Gap cover protects clients against co-payments or shortfalls incurred for in-hospital private doctors’ bills. This includes hospital cash plans, which pay clients a lump sum, per day, they spend in hospital. These benefits will continue to exist, but strict regulations will be set in place. These will be regarding maximum payouts allowed and will take place from 1 April 2017 for new policies, and January 2018 and for all existing policies.

Limits On Payout Amounts

The new regulations stipulate that hospital cash-back plans are limited to paying their clients a maximum of R3000 per day, or a total lump sum of R20 000 per year. There are currently no limits in place for these payments.
Motsoaledi has criticised gap cover policies in the past saying they, “give doctors a free reign to charge much higher tariffs, … as they have no need to compete on either price or quality in order to attract patients”.
Gap cover policies will now be limited to a payout of R150 000 per annum per client.

Primary Healthcare Policies Criticised

Motsoaledi noted that, because contributions on primary healthcare policies were far cheaper than full medical schemes and even some hospital plans, many preferred them to more comprehensive policies.
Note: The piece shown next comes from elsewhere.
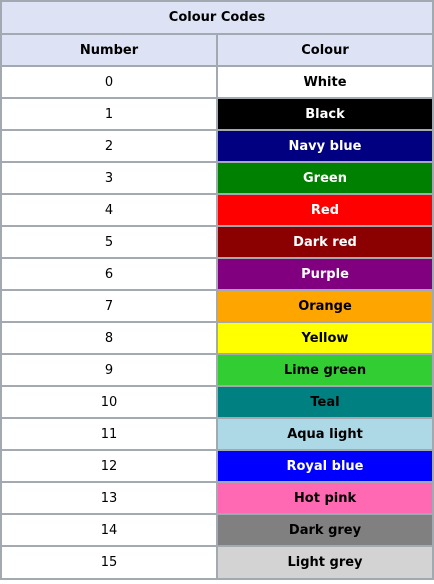  What do you see at coordinates (217, 242) in the screenshot?
I see `table-row: 5 Dark red` at bounding box center [217, 242].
Primary healthcare policies have thus been accused of discouraging people from becoming medical scheme members. It is recorded that only 1.4 million new principal members (with 2.2 million beneficiaries) have joined since the year 2000. With such a minuscule join-up figure, this has encouraged insurance providers to cross-subsidise. This means charging a certain group higher prices to subsidise lower prices for another group. Primary healthcare policies provide limited medical service benefits. These include GP visits, basic dentistry and optometry, and some acute and chronic medication. These policies are not governed by the Medical Schemes Act and do not cover private hospitalisation costs. Primary healthcare policies will no longer be seen as insurance products. As of 1 April, they will be replaced with more affordable medical aid schemes.

Low Cost Benefits Options (LCBO)

The medical schemes industry, and the Council for Medical Schemes, are currently looking at low-cost benefit options (LCBO). This would fall under the Medical Schemes Act. One of the issues at stake is the stipulation that all schemes have to provide 270 Prescribed Minimum Benefits to all members at cost. This increases the cost of medical-scheme membership. Therefore, making it more difficult for schemes to remain affordable. The relatively high cost of medical aid has been portrayed, in the past, as a deterrent to first time members. With the introduction of LCBOs, however, medical aid could eliminate cross-subsidisation. Thus ensuring a more linear pricing scheme in the future. It is hoped that the proposed new low-cost benefit options will cover this gap.